Problem description:
Answer these questions from the methods text:
(a) Which R package performed quantile normalization and log2 transformation?
(b) How much total RNA was reverse transcribed into complementary DNA?
(c) Which procedure was used to evaluate the false discovery rate?
BEGIN Reading text
The preprocessing includes three steps: background correction (performed in GenomeStudio software: www.illumina. com), quantile normalization  and log2 transformation of normalized data. The last two steps were performed in lumi R package . LIMMA (linear models for microarray data) [22, 23] was used to identify differentially expressed gene signatures under different conditions. Briefly, it starts by fitting a linear model for each gene in the data, and then an empirical Bayes (EB) method is used to moderate the standard errors for estimating the moderated t-statistics/F-statistics for each gene, which shrinks the standard errors towards a common value. This test is similar to an ANOVA method for each gene except that the residual standard deviations are moderated across genes to ensure more stable inference for each gene. The moderated standard deviations are a compromise between the individual genewise standard deviations and an overall pooled standard deviation. The false discovery rate (FDR) was evaluated using the Benjamini and Hochberg multiple testing procedure .
Quantitative Real-time Polymerase Chain Reaction (qRT-PCR)
Selected genes identified by microarray analysis as displaying statistical significance, with fold changes of 1.5 or higher and for which primers were validated were further assessed by qRT-PCR. Total RNA (100 ng) isolated from cells were reverse transcribed into complementary DNA using the RT2 First Strand Kit (SABiosciences Corp., Frederick, Maryland, USA). Gene profiling was performed according to the manufacturer instructions using custom RT2-profiler PCR arrays (SABioSciences Corp.). Reactions were prepared in 96-well plates and performed on a spectrofluorometric thermal cycler (Biorad iCycler; Hercules, CA). The relative expression of each gene was determined by using the comparative threshold (Ct) method. Analysis of qRT-PCR expression profiles and statistical analysis of data were performed using the super array biosciences web portal for data analysis of their products.
END Reading text
BEGIN Source material
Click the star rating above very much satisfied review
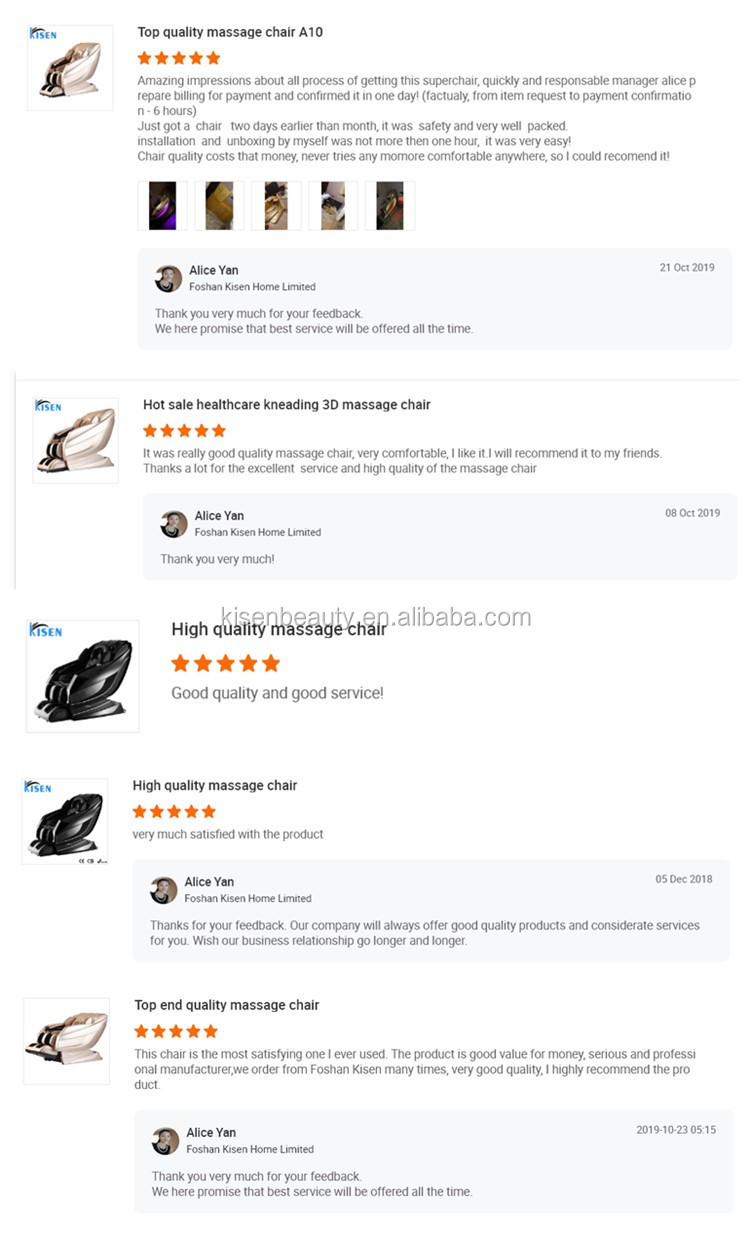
END Source material
Problem solution:
(a) The lumi R package.
(b) 100 ng.
(c) The Benjamini and Hochberg multiple testing procedure.